16/2/2008

ANGKOR… Un peu d’histoire

Classé dans: — Brigitte @ 17:45:34

                    Je ne ferai qu’un survol rapide de l’histoire, évidemment, des livres entiers ayant été écrits à ce sujet ;-) :

                    Angkor, dont le nom est une forme du mot nokor, dérivant du sanskrit nāgara, « résidence royale », est l’ancienne capitale de l’Empire khmer qui prospéra du IXe au XVe siècles.

                    Les premières constructions connues, dans la région, comme les premiers documents écrit, datent du VIIe siècle. Ils témoignent de l’existence de communautés centrées autour des édifices religieux, avec une coexistence de cultes bouddhiques et brahmaniques. En l’an 802, Jayavarman II arrive au pouvoir, qui unifie progressivement les principautés rivales. Il institue un culte royal dont l’idole est un linga situé au sommet du mont Phnom Kulen qui assure magiquement l’unicité et l’indépendance du pays sous l’égide du monarque. Cette légitimité politico-religieuse du roi sera renforcée par ses descendants, notamment son successeur Indravarman, lequel crée, entre autres, un système hydraulique complexe alimentant un grand réservoir (le baray) de 3,8 km de long sur 800 m de large et permettant de canaliser l’eau vers des douves entourant les temples Preah Ko et Bakong, images des “océans” entourant les “continents". Le Bakong est le premier temple-montagne, configuration caractéristique de la cosmologie hindouiste, adoptant une symbolique du mont Meru, séjour mythique des dieux, en cinq niveaux concentriques hérissé de 109 tours.

**DÉFIS**
(A) Répondez à ces questions d'après le texte sur Angkor :
(i) De quel mot sanskrit dérive le nom d'Angkor, et que signifie ce mot ?
(ii) En quelle année Jayavarman II arrive-t-il au pouvoir ?
(iii) De combien de tours le Bakong est-il hérissé ?
(B) Recopiez le texte sur Angkor à partir de « Classé dans: — » jusqu'à « au XVe siècles. » inclus.

**DONNÉES AFFICHÉES**
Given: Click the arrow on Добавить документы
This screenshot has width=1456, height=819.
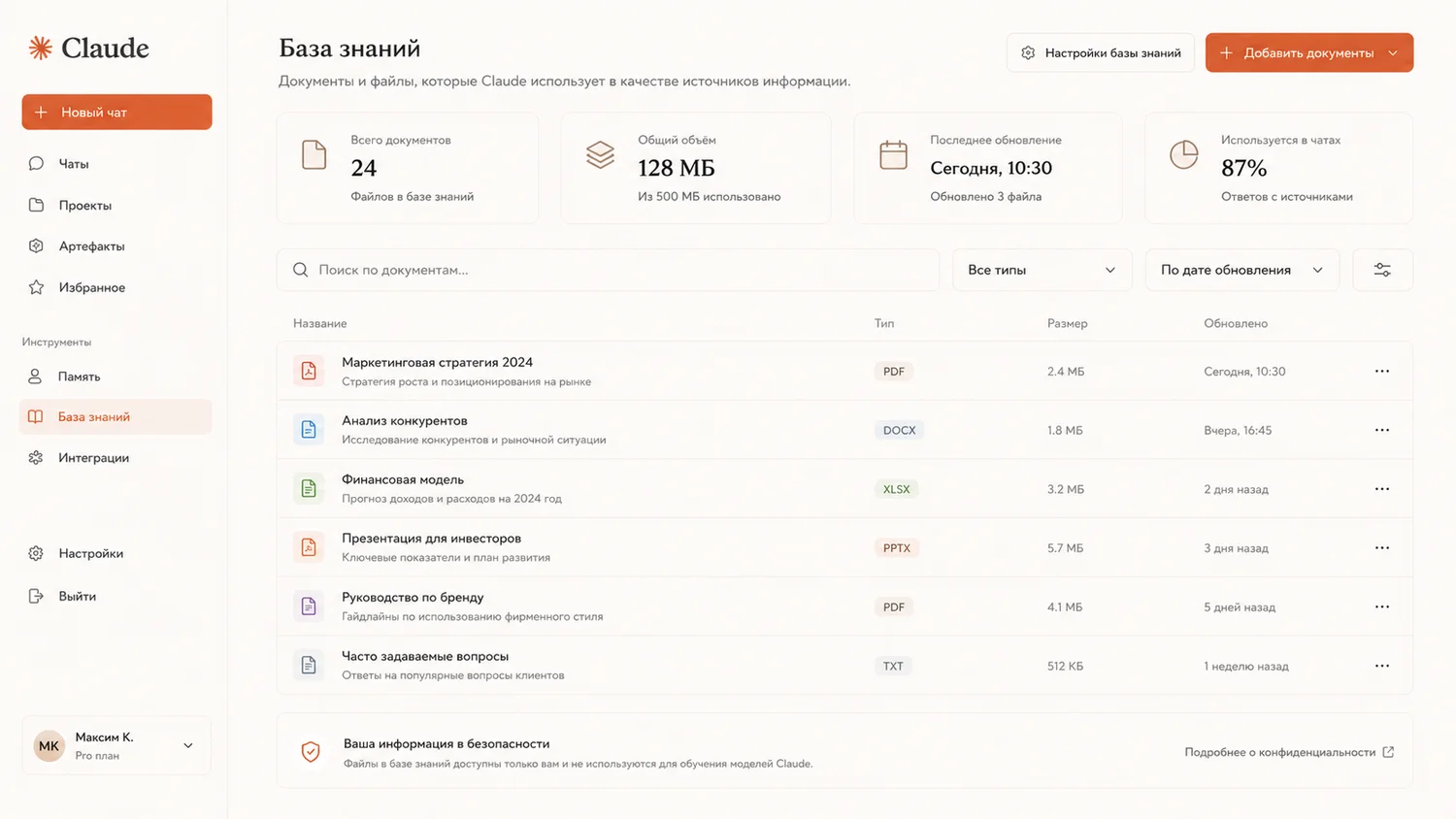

**RÉPONSES DANS L'ORDRE**
(A)
(i) Du mot nāgara, qui signifie « résidence royale ».
(ii) En 802.
(iii) De 109 tours.

(B)
Classé dans: — Brigitte @ 17:45:34

                    Je ne ferai qu’un survol rapide de l’histoire, évidemment, des livres entiers ayant été écrits à ce sujet ;-) :

                    Angkor, dont le nom est une forme du mot nokor, dérivant du sanskrit nāgara, « résidence royale », est l’ancienne capitale de l’Empire khmer qui prospéra du IXe au XVe siècles.